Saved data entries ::
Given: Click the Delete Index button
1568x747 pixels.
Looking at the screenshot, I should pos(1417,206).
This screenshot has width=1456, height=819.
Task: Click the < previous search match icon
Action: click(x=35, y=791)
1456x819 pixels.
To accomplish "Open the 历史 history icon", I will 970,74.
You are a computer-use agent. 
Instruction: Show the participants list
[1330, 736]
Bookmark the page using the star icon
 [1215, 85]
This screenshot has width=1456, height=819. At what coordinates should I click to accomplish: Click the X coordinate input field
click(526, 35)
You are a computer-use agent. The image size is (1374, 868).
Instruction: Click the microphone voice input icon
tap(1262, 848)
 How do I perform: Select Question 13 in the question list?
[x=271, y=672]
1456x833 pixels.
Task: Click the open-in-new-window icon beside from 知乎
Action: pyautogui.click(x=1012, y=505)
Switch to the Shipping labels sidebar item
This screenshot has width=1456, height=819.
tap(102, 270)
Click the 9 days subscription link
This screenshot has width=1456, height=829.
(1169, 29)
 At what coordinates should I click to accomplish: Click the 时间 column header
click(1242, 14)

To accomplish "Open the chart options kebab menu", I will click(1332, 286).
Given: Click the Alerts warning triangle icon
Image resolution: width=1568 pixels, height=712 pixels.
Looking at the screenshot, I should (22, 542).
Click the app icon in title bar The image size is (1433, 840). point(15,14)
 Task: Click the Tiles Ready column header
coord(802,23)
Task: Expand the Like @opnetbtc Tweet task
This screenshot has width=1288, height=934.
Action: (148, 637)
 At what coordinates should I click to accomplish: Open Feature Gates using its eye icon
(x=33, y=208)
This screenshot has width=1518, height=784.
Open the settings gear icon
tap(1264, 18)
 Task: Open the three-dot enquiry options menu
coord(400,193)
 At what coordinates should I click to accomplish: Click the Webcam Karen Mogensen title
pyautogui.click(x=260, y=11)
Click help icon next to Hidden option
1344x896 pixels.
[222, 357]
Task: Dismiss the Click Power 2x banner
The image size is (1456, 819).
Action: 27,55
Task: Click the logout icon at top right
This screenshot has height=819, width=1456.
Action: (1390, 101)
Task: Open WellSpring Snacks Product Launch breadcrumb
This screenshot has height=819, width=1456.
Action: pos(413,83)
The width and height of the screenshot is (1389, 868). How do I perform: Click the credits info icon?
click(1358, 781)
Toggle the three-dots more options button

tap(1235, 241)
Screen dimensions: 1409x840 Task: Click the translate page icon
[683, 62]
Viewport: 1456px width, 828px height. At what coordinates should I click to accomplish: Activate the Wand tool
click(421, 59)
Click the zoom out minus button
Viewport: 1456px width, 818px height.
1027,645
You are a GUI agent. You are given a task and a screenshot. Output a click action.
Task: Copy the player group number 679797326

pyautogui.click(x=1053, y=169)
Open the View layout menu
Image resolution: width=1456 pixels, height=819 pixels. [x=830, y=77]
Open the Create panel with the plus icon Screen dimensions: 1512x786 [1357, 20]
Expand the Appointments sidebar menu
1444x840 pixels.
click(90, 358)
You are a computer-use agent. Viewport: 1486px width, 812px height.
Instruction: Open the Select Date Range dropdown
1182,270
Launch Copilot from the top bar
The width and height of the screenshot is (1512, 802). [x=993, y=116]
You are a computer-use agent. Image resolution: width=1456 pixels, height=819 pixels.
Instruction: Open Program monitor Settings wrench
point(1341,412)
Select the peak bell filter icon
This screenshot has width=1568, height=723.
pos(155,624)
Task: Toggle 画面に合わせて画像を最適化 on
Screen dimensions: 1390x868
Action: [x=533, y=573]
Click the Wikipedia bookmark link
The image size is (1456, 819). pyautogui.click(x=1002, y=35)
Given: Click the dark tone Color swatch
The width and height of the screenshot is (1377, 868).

TRY IT :: Line by line, copy the records exactly.

EXPECTED ANSWER ::
Given: Click the Delete Index button
1568x747 pixels.
Looking at the screenshot, I should pos(1417,206).
This screenshot has width=1456, height=819.
Task: Click the < previous search match icon
Action: click(x=35, y=791)
1456x819 pixels.
To accomplish "Open the 历史 history icon", I will 970,74.
You are a computer-use agent. 
Instruction: Show the participants list
[1330, 736]
Bookmark the page using the star icon
 [1215, 85]
This screenshot has width=1456, height=819. At what coordinates should I click to accomplish: Click the X coordinate input field
click(526, 35)
You are a computer-use agent. The image size is (1374, 868).
Instruction: Click the microphone voice input icon
tap(1262, 848)
 How do I perform: Select Question 13 in the question list?
[x=271, y=672]
1456x833 pixels.
Task: Click the open-in-new-window icon beside from 知乎
Action: pyautogui.click(x=1012, y=505)
Switch to the Shipping labels sidebar item
This screenshot has width=1456, height=819.
tap(102, 270)
Click the 9 days subscription link
This screenshot has width=1456, height=829.
(1169, 29)
 At what coordinates should I click to accomplish: Click the 时间 column header
click(1242, 14)

To accomplish "Open the chart options kebab menu", I will click(1332, 286).
Given: Click the Alerts warning triangle icon
Image resolution: width=1568 pixels, height=712 pixels.
Looking at the screenshot, I should (22, 542).
Click the app icon in title bar The image size is (1433, 840). point(15,14)
 Task: Click the Tiles Ready column header
coord(802,23)
Task: Expand the Like @opnetbtc Tweet task
This screenshot has width=1288, height=934.
Action: (148, 637)
 At what coordinates should I click to accomplish: Open Feature Gates using its eye icon
(x=33, y=208)
This screenshot has width=1518, height=784.
Open the settings gear icon
tap(1264, 18)
 Task: Open the three-dot enquiry options menu
coord(400,193)
 At what coordinates should I click to accomplish: Click the Webcam Karen Mogensen title
pyautogui.click(x=260, y=11)
Click help icon next to Hidden option
1344x896 pixels.
[222, 357]
Task: Dismiss the Click Power 2x banner
The image size is (1456, 819).
Action: 27,55
Task: Click the logout icon at top right
This screenshot has height=819, width=1456.
Action: (1390, 101)
Task: Open WellSpring Snacks Product Launch breadcrumb
This screenshot has height=819, width=1456.
Action: pos(413,83)
The width and height of the screenshot is (1389, 868). How do I perform: Click the credits info icon?
click(1358, 781)
Toggle the three-dots more options button

tap(1235, 241)
Screen dimensions: 1409x840 Task: Click the translate page icon
[683, 62]
Viewport: 1456px width, 828px height. At what coordinates should I click to accomplish: Activate the Wand tool
click(421, 59)
Click the zoom out minus button
Viewport: 1456px width, 818px height.
1027,645
You are a GUI agent. You are given a task and a screenshot. Output a click action.
Task: Copy the player group number 679797326

pyautogui.click(x=1053, y=169)
Open the View layout menu
Image resolution: width=1456 pixels, height=819 pixels. [x=830, y=77]
Open the Create panel with the plus icon Screen dimensions: 1512x786 [1357, 20]
Expand the Appointments sidebar menu
1444x840 pixels.
click(90, 358)
You are a computer-use agent. Viewport: 1486px width, 812px height.
Instruction: Open the Select Date Range dropdown
1182,270
Launch Copilot from the top bar
The width and height of the screenshot is (1512, 802). [x=993, y=116]
You are a computer-use agent. Image resolution: width=1456 pixels, height=819 pixels.
Instruction: Open Program monitor Settings wrench
point(1341,412)
Select the peak bell filter icon
This screenshot has width=1568, height=723.
pos(155,624)
Task: Toggle 画面に合わせて画像を最適化 on
Screen dimensions: 1390x868
Action: [x=533, y=573]
Click the Wikipedia bookmark link
The image size is (1456, 819). pyautogui.click(x=1002, y=35)
Given: Click the dark tone Color swatch
The width and height of the screenshot is (1377, 868).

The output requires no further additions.